Queen Elizabeth sails
HMS Queen Elizabeth, the first of the new QE Class aircraft carriers, has taken to sea for the very first time.
History was made when the new ship launched from Rosyth to commence the first stage of sea trials off the north-east of Scotland. Spending the next six weeks at sea, the crew will monitor speed, manoeuvrability, power and propulsion, and undertake weapons trials in order to assess the progress of the ship’s build.
Defence Secretary Sir Michael Fallon said: “This is a historic moment for the UK as our new aircraft carrier takes to sea for the very first time. This floating fortress is by far the most powerful ship ever built in Britain that will enable us to tackle multiple and changing threats across the globe.
“HMS Queen Elizabeth is an enduring example of British imagination, ingenuity, invention that will help keep us safe for decades to come. She is built by the best, crewed by the best and will deliver for Britain.

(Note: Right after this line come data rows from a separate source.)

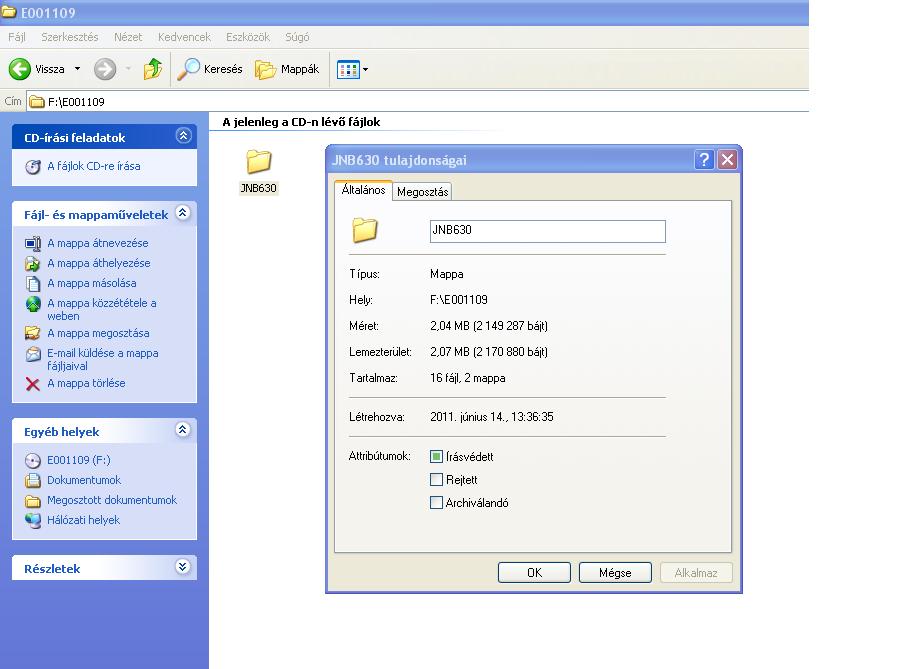904x669 pixels.
Task: Expand the Részletek details panel
Action: (x=182, y=567)
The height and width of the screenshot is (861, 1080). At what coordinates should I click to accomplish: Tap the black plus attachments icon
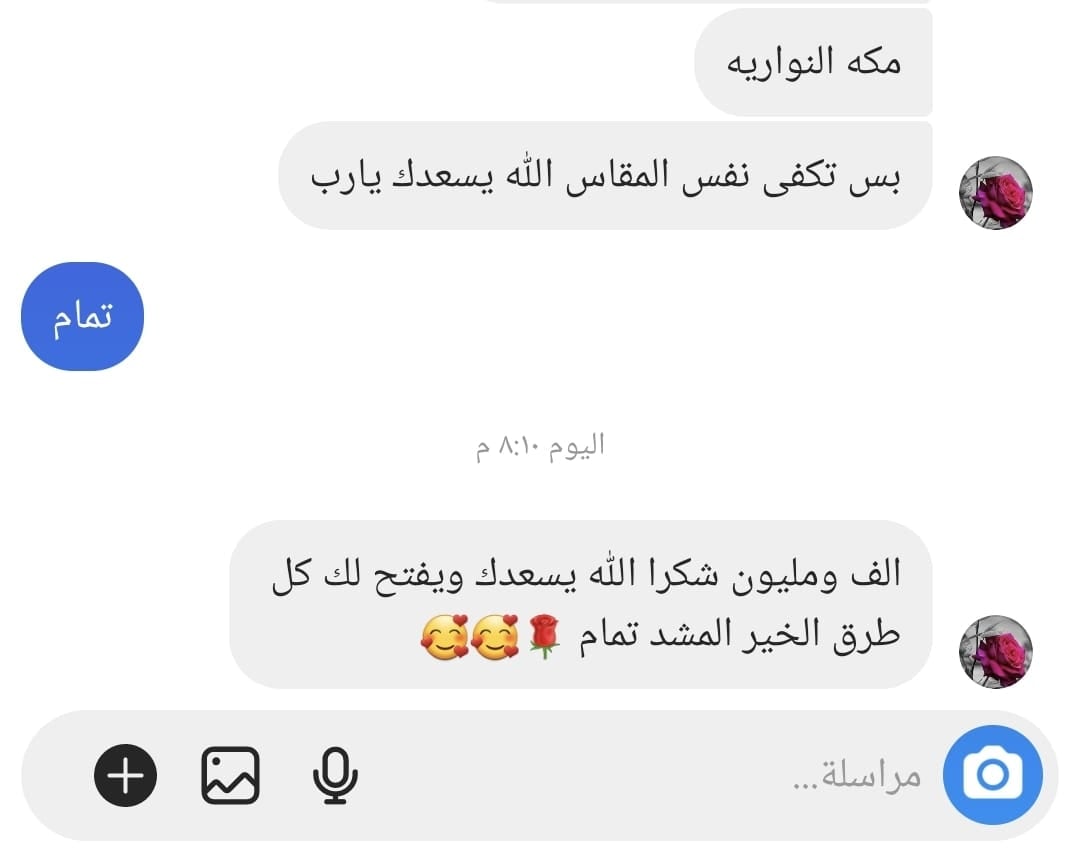coord(125,775)
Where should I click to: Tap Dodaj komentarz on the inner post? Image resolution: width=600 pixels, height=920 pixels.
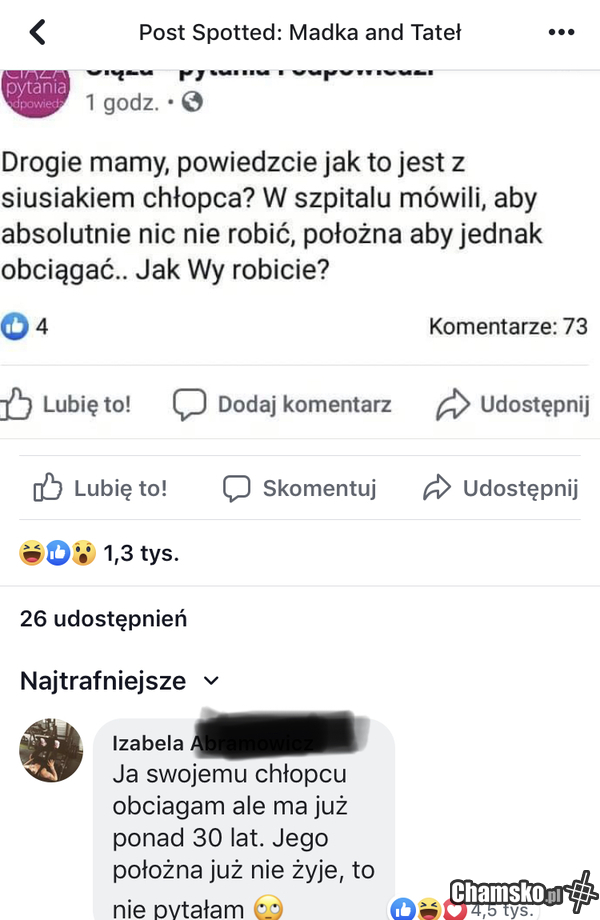(x=282, y=404)

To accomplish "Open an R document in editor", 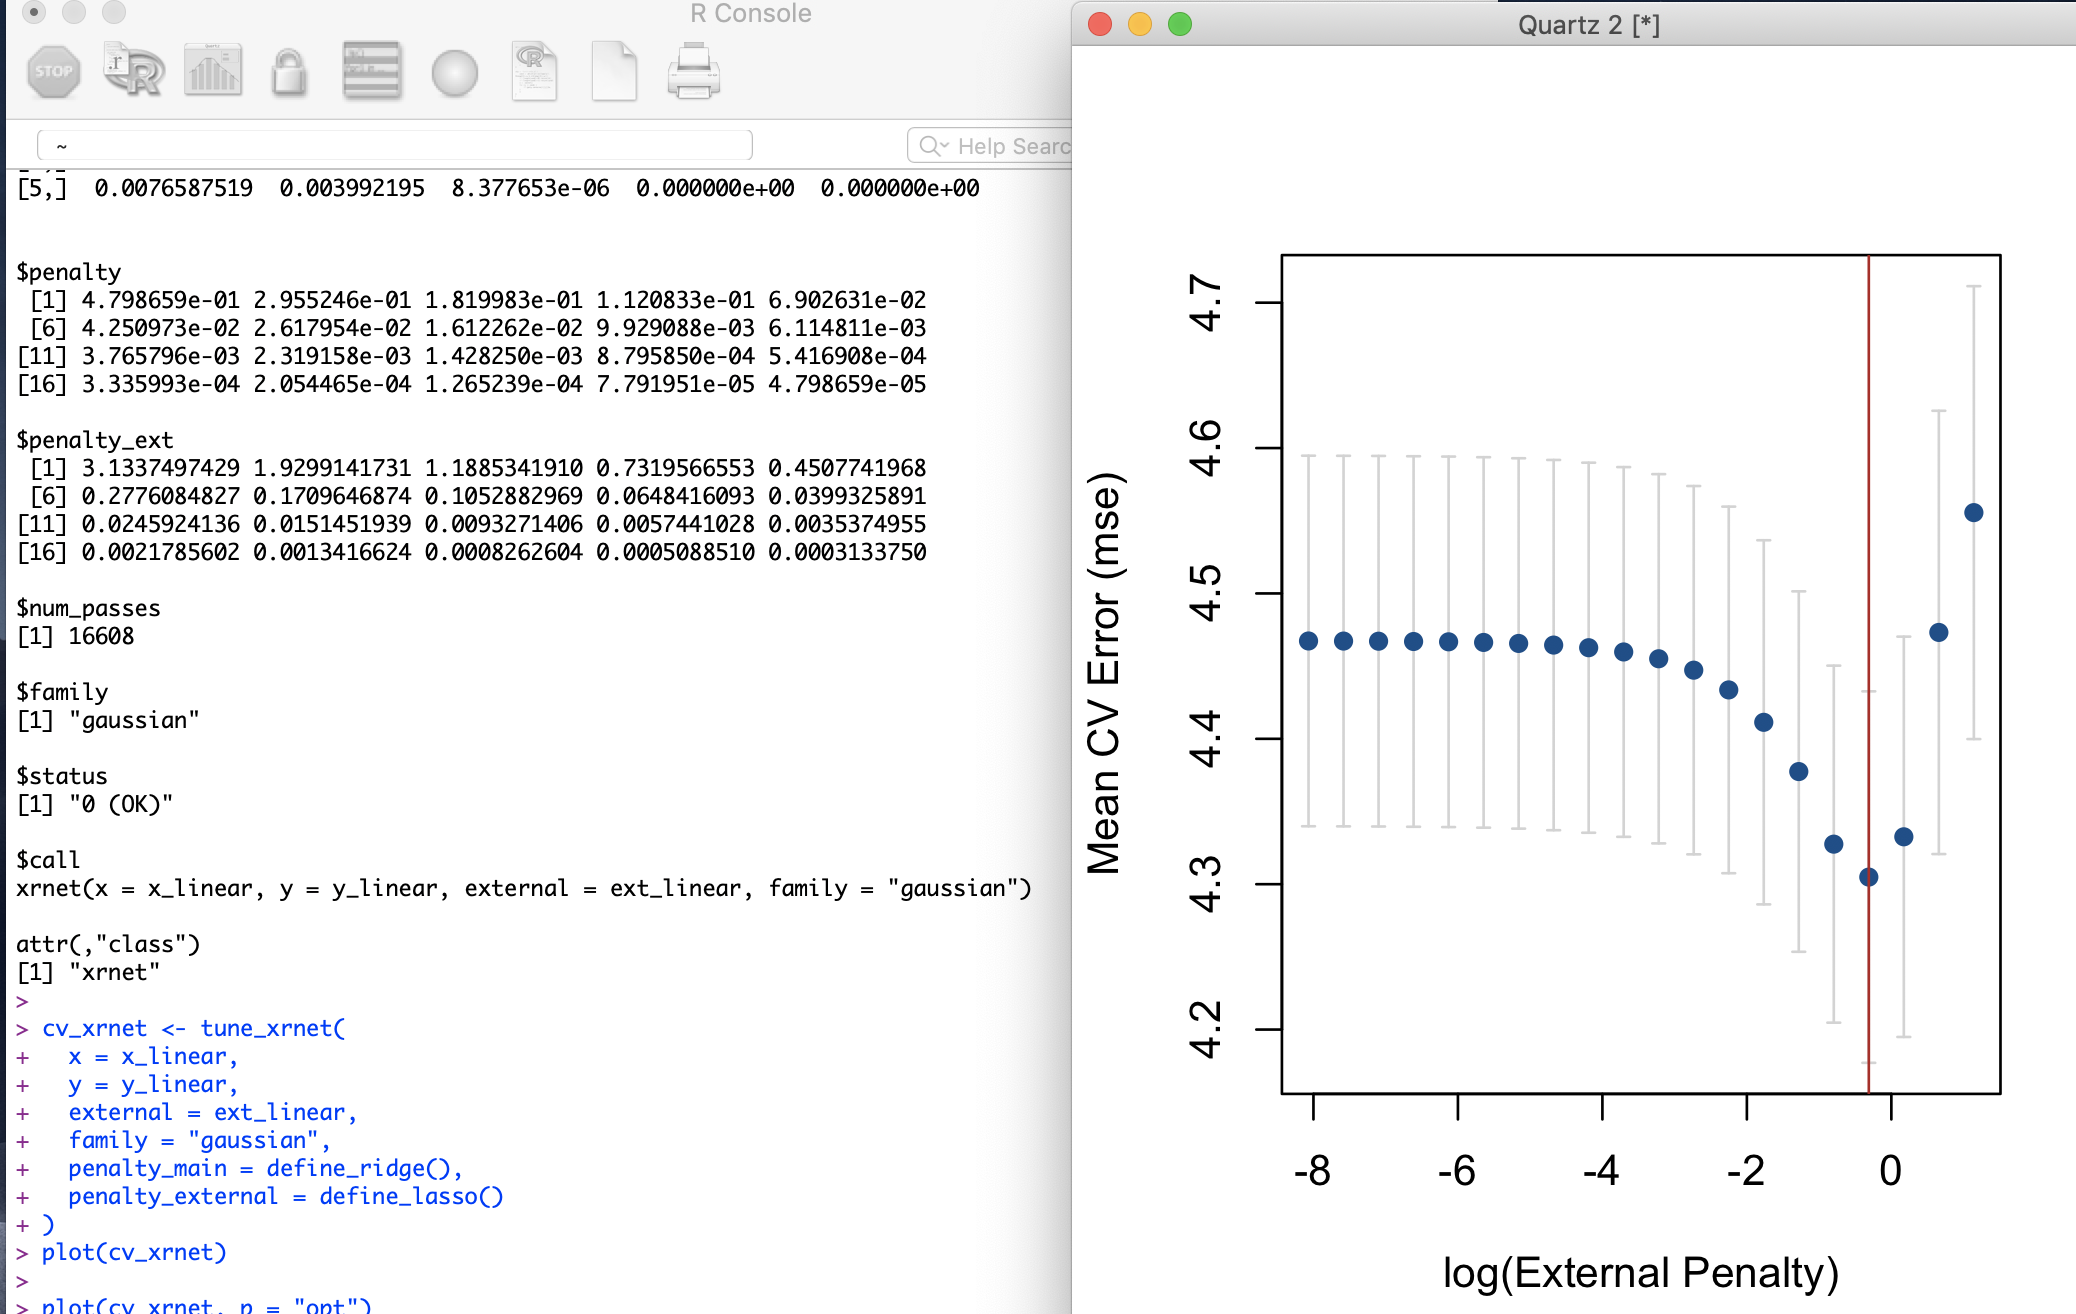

“For the next fifty years she will deploy around the world, demonstrating British power and our commitment to confronting the emerging challenges from a dangerous world. The whole country can be proud of this national achievement.”
Following this initial period, HMS Queen Elizabeth will return to Rosyth for further testing and maintenance before heading back to sea for a second stage which aims to test her Mission Systems. She will transit to her home port of Portsmouth Naval Base to be handed over to the Royal Navy later this year.
Admiral Sir Philip Jones First Sea Lord and Chief of Naval Staff said: “This is a hugely significant moment for the Royal Navy, for all our Armed Forces and for our island nation. Once in service HMS Queen Elizabeth will be the largest aircraft carrier in the world outside the United States, and the first designed from the outset to operate a fifth generation aircraft.
“Already this ship represents the best of the UK’s industrial and engineering expertise, and once in service she will symbolise our military power and authority in the world for decades to come. There is still much work to do between now and then, but be in no doubt: a new era of British maritime power is about to begin.”